> _SET OF TASKS_
a. Retype the Green Monster forum thread word for word, from "He tied the" to "wheel bearing seized.".
b. Continue the forum thread about the Green Monster land speed car from where it stops.

> _READING TEXT_
--------------------------------

The "green monster" was different colors. 
Red White & Blue with this engine.

Pieces from wiki,

Land speed record for 1964/1965 with averages of 434, 536 and 576 mph despite blowing a tire on the last record run.
 
General Electric J79 on display at the USAF museum.

He tied the engine to some trees in his back yard to test it!:laugh:


In 1966, Arfons returned once again to Bonneville but reached an average speed of only 554.017 mph. On run number seven at 8:03 a.m. on November 17, Arfons crashed his vehicle traveling 610 mph, when a wheel bearing seized.


610 mph....Zoooom:thumbsup:

The whole article,

http://en.wikipedia.org/wiki/Green_Monster_(car)


----------



## DaveInTheHat

I scratchbuilt the trailer out of Evergreen styrene. The lights are sliced plastic rod. I used a toothpick and put a drop of Testors tail light red on each one to make it look like a lens. The wheels are from a Varney car.










The car looks fictitious to me. The front chrome thing looks like a center bullet from a '50 Studebaker. I do have some rare models of actual LSR cars that I'm planning on taking pictures of with the speed shop as a background.

Here's a link to all the pictures: http://public.fotki.com/daveinthehat/davetown/davetown-speed-shop/

The trailer starts on page 3.

--------------------------------

> _PROVIDED DATA_

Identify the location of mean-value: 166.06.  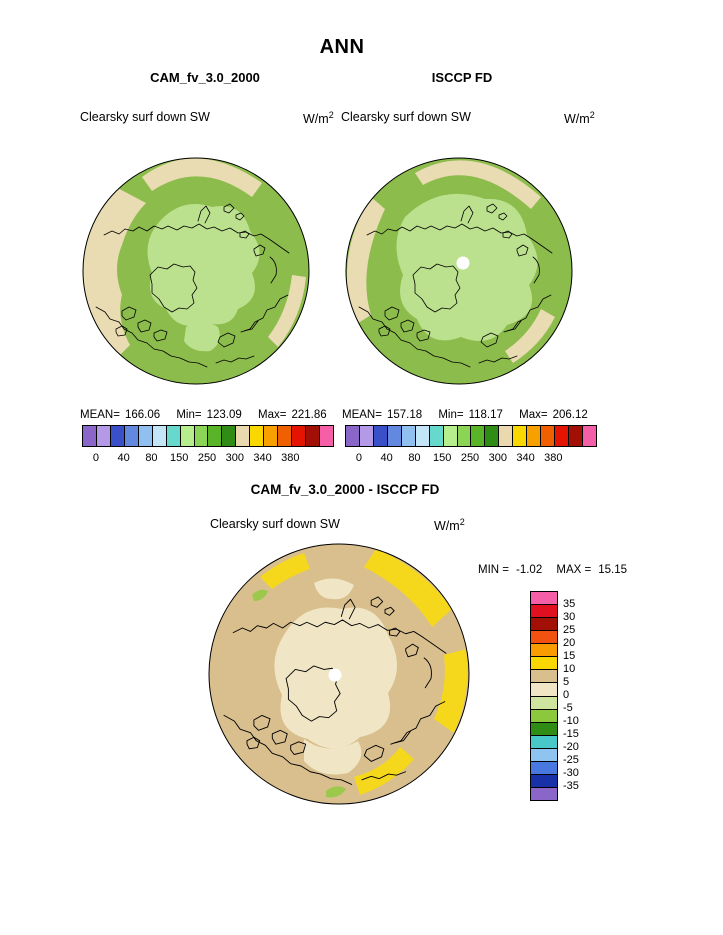
(142, 415).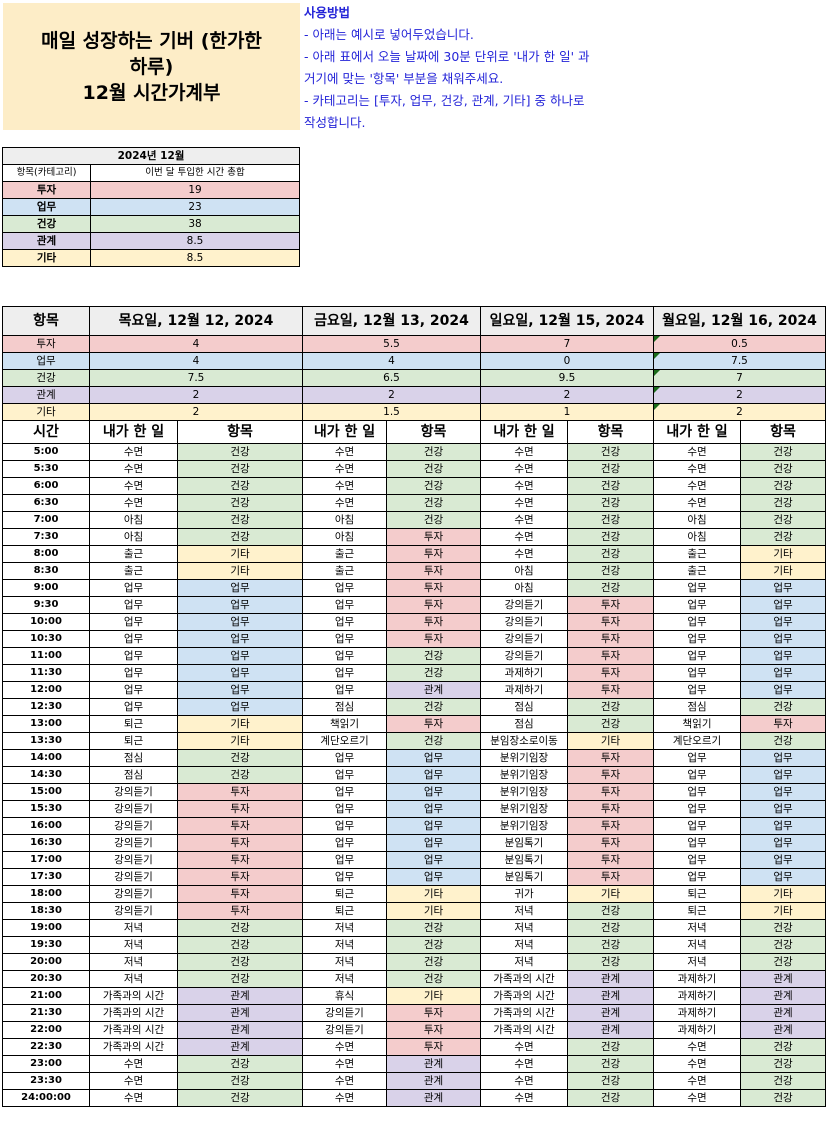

--------------------------------

> _RESPONSE LIST_
a.
He tied the engine to some trees in his back yard to test it!:laugh:


In 1966, Arfons returned once again to Bonneville but reached an average speed of only 554.017 mph. On run number seven at 8:03 a.m. on November 17, Arfons crashed his vehicle traveling 610 mph, when a wheel bearing seized.

b.
----------



## Big Ed

Nice, I couldn't see the lights in the other picture.:thumbsup:

Now you got to build some ramps for the trailer too?

Edit, 

I was wrong the red side rear markers are correct.hwell:
I don't know what I was thinking.

The yellow taillights, I believe can only be yellow on the outside lights and they can only illuminate when flashing.

It still looks great.:thumbsup:


----------



## kursplat

excellent...
need some tire marks in the street around th corner 
every good speed shop has em' :laugh:


----------



## DaveInTheHat

kursplat said:


> excellent...
> need some tire marks in the street around th corner
> every good speed shop has em' :laugh:


I did that last night.


----------



## spoil9

Dave,

Great job. Love the Speed Shop! 
(And the bird houses)


----------



## tjcruiser

Dave,

Your flatbed trailer looks great ... nice job!

TJ


----------



## Xnats

You differently have a talent for this Dave. Your Fotki site is a treasure chest of knowledge too. It is nice to see someone have a job that that love doing and are actually good at it :laugh: Scott's idea is a pretty good one about joining a club, if you can find a nice one close to home.


----------



## DaveInTheHat

Thanks guys. I haven't found any model railroad clubs near me.


----------



## DaveInTheHat

I'm finished. Now I have a place to play with all my cars.
























































Old cars and black and white pictures.



















Here's the link to all the pictures: http://public.fotki.com/DaveInTheHat/davetown/davetown-speed-shop/


----------



## Mad Cap Romanian

Love the garage and the old B&W pics make it look all the better!


----------



## tjcruiser

Burnin' rubber!!!


----------



## Big Ed

Some may not have viewed this thread.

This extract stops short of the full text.